Federal Reserve Bank of Chicago Circulars: A Case Study of an Early Career Librarian’s Approach to a Full-Scale Digitization Project

Each Federal Reserve Bank distributes circulars to their member banks which contain information regarding bank supervision and regulation, services, policies, and district relations. The early circulars of a Reserve Bank, those issued after the Federal Reserve Act of 1913 and before the general regulation of the twelve Reserve Banks through the Banking Act of 1935, illuminate the idiosyncratic nature of the policies and procedures of each district.
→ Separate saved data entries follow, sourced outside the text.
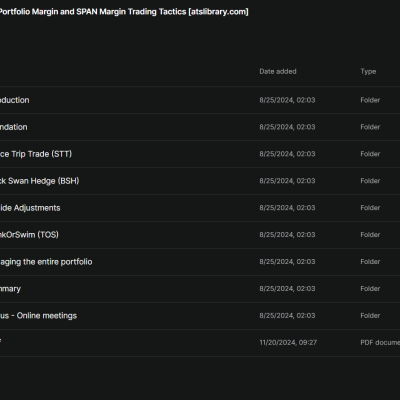Sort by the Type column header
The image size is (400, 400).
coord(368,71)
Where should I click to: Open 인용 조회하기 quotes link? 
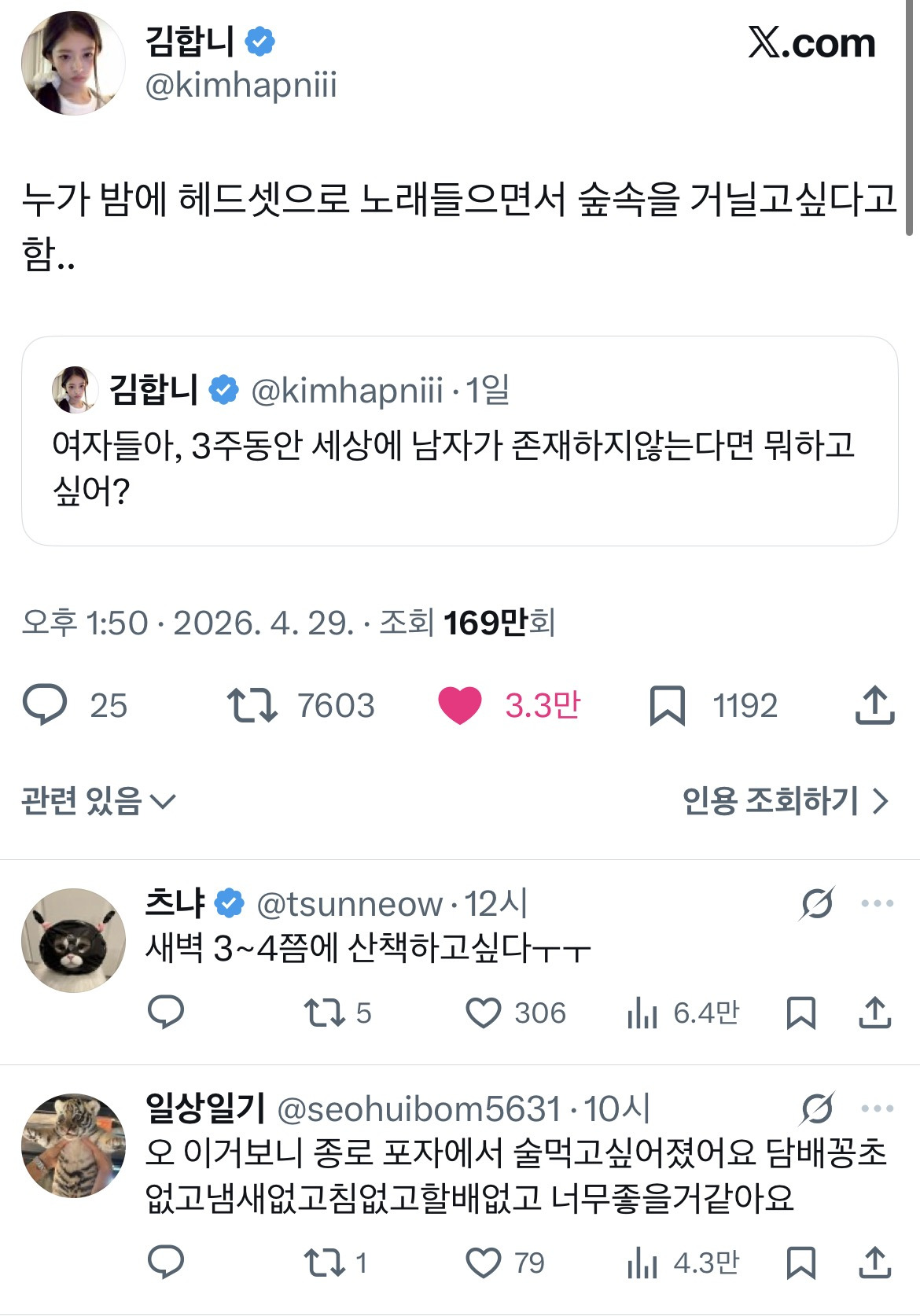(786, 801)
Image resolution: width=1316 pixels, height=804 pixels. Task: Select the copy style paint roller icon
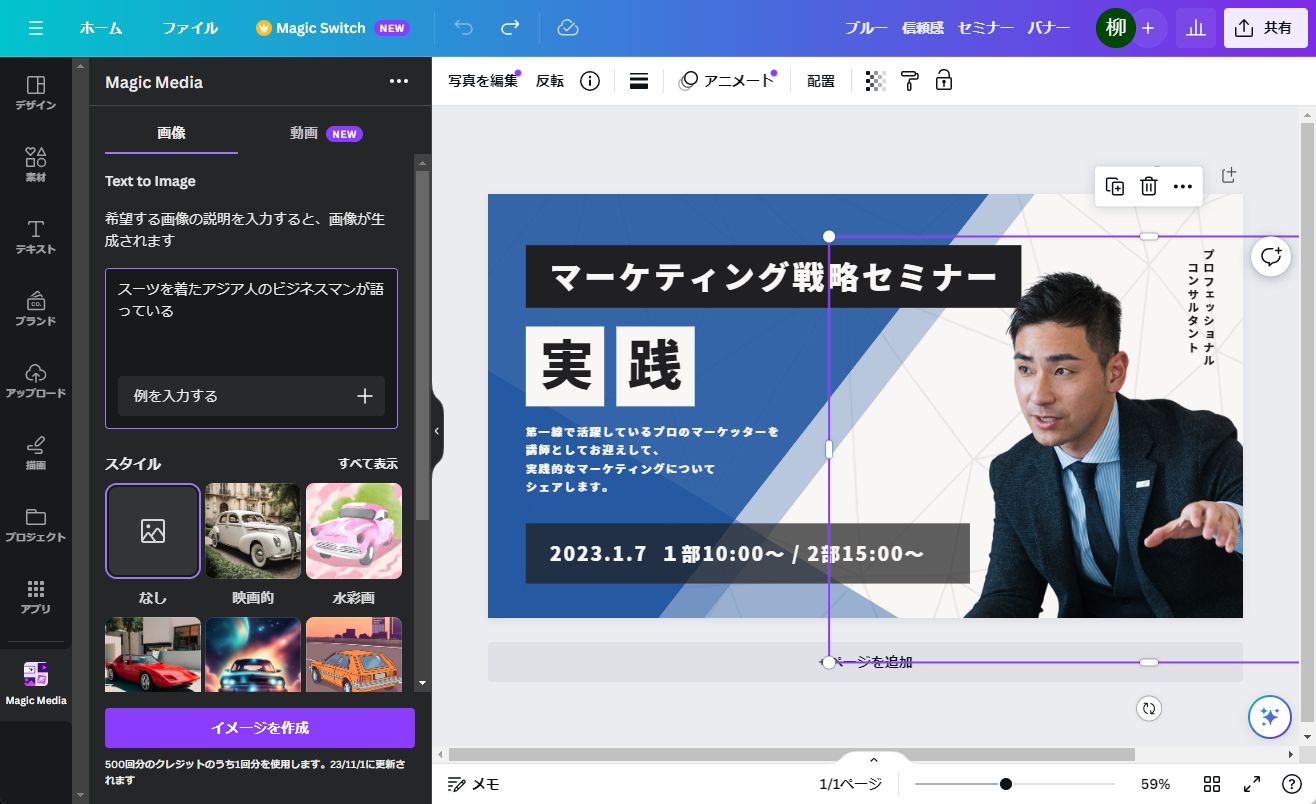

In the summer of 2023, the Federal Reserve Bank of Chicago sent their circulars from the years 1914 to 1979 to the Digital History and Archives team at the Federal Reserve Bank of St. Louis to be digitized and uploaded to FRASER, the Federal Reserve System’s digital library of U.S. economic, financial, and banking history. The digitization of these archival materials would facilitate access of important historical and contextual information relating to the operations of the Chicago Fed, most notably the bank’s efforts to garner trust in the American people after the banking panics in the early 20th century, and during the World Wars.

This session is a case study of an early career librarian’s approach to a full-scale digitization project, including approaches to project management, hybrid work, and metadata creation. This digitization project also served as an in-depth orientation to the history of the Federal Reserve System and its Reserve Banks in the context of broader American history, in addition to the digitization processes and standards of FRASER.